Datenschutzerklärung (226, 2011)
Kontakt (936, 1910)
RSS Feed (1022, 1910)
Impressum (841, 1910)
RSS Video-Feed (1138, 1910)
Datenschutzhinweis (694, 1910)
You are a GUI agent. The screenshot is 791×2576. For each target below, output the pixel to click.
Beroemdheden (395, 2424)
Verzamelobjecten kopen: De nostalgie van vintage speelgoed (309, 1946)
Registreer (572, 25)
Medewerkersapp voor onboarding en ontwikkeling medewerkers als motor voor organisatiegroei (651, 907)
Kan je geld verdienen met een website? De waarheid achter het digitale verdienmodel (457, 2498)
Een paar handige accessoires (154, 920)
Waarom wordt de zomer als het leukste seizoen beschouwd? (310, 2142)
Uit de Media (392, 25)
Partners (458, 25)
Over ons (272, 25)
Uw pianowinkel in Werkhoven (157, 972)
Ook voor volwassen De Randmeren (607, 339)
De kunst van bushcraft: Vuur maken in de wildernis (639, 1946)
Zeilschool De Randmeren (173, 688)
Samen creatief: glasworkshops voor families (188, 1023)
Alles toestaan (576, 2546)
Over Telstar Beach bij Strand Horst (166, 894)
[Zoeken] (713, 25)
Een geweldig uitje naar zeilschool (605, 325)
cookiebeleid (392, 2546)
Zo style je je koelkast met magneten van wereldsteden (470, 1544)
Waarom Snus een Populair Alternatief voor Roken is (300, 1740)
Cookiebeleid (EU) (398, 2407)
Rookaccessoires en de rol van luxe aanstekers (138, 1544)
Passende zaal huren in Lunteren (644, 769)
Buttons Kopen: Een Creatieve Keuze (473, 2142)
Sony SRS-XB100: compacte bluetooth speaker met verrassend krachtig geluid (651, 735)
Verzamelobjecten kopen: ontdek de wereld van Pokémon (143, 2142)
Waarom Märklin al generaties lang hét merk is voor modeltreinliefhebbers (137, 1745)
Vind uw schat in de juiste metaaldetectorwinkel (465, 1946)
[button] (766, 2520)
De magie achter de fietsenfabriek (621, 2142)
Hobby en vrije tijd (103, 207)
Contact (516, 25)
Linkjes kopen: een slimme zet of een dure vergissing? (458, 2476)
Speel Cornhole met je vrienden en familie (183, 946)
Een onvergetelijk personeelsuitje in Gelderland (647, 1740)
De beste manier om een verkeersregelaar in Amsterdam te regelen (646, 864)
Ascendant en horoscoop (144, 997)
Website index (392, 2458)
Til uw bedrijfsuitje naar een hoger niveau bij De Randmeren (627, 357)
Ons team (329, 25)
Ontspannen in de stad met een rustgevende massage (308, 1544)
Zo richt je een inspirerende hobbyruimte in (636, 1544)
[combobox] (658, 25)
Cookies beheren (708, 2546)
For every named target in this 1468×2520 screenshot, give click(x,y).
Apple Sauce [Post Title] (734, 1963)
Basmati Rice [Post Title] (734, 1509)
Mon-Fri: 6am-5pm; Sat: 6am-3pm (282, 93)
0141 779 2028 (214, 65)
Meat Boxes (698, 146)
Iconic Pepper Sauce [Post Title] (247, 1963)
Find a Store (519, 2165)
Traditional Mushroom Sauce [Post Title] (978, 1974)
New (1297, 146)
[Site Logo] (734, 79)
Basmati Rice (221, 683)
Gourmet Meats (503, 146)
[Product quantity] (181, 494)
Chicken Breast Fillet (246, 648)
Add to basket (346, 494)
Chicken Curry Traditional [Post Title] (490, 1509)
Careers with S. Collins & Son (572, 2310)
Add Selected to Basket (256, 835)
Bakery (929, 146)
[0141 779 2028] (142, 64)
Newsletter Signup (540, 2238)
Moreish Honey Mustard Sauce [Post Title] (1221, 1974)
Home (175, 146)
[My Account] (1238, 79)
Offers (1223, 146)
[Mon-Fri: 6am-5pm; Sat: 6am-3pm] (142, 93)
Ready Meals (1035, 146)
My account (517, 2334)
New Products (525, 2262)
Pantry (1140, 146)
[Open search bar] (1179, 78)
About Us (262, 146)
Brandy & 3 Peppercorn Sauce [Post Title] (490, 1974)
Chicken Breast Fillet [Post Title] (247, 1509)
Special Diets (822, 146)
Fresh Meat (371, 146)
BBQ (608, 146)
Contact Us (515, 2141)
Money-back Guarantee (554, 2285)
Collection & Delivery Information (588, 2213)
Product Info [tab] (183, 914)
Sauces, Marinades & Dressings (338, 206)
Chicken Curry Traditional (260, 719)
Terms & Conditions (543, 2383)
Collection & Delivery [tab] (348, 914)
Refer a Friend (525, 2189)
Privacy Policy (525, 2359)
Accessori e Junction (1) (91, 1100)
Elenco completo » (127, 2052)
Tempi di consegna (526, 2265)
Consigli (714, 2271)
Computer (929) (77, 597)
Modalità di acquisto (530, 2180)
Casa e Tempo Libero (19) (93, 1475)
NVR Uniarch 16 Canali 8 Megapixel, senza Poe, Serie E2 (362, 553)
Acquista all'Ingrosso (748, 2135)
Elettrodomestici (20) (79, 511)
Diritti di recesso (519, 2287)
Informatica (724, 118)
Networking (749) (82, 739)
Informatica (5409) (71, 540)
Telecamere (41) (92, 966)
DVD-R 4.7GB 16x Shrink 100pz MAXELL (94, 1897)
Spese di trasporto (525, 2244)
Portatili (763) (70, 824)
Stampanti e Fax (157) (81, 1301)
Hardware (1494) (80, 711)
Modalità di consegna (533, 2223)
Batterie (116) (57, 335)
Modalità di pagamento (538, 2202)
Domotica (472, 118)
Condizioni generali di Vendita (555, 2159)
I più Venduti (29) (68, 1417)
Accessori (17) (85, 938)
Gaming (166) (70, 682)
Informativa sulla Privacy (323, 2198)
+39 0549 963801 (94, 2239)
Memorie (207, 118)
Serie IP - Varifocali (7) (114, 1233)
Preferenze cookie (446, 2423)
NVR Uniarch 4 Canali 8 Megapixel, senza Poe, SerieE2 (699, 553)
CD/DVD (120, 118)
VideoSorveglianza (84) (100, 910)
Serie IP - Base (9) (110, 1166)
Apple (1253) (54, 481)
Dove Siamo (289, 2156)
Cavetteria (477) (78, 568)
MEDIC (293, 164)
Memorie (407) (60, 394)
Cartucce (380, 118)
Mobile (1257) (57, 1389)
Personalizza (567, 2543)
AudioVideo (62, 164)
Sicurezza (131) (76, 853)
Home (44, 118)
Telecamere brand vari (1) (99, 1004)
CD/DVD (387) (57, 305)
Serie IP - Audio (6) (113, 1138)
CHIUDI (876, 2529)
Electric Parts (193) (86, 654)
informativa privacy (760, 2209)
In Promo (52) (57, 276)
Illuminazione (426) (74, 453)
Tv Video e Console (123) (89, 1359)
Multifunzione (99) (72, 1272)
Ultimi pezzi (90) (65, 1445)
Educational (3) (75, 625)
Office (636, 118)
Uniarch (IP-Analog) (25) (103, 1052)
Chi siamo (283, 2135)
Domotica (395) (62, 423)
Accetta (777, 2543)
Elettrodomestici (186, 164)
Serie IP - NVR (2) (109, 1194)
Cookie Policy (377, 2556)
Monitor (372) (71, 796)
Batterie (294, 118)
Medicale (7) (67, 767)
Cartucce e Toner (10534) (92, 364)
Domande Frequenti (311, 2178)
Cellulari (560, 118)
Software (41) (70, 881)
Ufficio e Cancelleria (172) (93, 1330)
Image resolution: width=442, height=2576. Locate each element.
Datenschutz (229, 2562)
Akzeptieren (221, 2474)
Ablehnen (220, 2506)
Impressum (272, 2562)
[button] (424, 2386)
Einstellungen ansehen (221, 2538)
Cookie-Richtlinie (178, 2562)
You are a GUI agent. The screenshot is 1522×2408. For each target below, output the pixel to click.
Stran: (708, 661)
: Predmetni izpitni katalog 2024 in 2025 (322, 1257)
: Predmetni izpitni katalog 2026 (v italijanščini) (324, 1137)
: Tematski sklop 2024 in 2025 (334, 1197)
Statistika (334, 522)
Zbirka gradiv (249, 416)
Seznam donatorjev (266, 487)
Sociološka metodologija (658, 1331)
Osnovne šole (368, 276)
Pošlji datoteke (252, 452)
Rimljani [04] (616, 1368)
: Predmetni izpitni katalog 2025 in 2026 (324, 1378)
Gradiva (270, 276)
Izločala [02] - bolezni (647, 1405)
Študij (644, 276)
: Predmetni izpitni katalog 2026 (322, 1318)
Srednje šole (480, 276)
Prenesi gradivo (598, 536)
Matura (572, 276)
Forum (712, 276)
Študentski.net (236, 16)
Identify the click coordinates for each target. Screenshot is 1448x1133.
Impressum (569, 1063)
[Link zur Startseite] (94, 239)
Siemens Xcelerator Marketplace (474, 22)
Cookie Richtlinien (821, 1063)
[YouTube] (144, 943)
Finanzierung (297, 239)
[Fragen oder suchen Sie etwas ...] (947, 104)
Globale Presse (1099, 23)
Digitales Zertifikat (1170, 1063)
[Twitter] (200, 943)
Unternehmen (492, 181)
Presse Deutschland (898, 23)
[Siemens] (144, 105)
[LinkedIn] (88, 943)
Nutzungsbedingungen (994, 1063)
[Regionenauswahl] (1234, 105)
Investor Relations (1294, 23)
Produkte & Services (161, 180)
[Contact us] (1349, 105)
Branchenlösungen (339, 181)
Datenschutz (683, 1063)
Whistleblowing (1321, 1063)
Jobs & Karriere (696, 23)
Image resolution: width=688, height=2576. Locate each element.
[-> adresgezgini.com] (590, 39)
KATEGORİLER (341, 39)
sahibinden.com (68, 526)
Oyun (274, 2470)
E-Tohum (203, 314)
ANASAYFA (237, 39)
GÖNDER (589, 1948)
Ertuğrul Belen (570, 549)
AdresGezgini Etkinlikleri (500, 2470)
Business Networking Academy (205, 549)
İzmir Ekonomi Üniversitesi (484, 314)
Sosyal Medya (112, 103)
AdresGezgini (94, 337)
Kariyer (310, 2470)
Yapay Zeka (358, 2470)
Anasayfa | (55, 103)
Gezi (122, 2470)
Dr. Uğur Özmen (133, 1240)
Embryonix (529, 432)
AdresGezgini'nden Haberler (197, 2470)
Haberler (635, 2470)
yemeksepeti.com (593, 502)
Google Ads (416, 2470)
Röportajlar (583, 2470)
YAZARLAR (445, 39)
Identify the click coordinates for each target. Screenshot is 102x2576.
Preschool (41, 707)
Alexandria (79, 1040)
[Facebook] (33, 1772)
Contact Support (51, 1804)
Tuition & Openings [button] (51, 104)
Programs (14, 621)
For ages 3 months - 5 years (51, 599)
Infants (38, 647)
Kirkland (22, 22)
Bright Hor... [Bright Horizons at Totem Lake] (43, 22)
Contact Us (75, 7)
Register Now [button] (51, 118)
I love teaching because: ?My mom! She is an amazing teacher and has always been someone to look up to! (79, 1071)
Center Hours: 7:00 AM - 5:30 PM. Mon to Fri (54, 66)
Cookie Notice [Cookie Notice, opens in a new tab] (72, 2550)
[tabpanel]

***

Scale the rows starting with the line containing "Oyun (274, 2470)" and going on through the line containing "AdresGezgini (94, 337)", both included. Repeat each of those lines, requests included, with every coordinate in the answers multiplied by 0.2 and rounded to a whole number, halves rounding up.

Oyun (55, 494)
E-Tohum (41, 63)
ANASAYFA (47, 8)
GÖNDER (118, 390)
Ertuğrul Belen (114, 110)
AdresGezgini Etkinlikleri (100, 494)
Business Networking Academy (41, 110)
İzmir Ekonomi Üniversitesi (97, 63)
Sosyal Medya (22, 21)
AdresGezgini (19, 67)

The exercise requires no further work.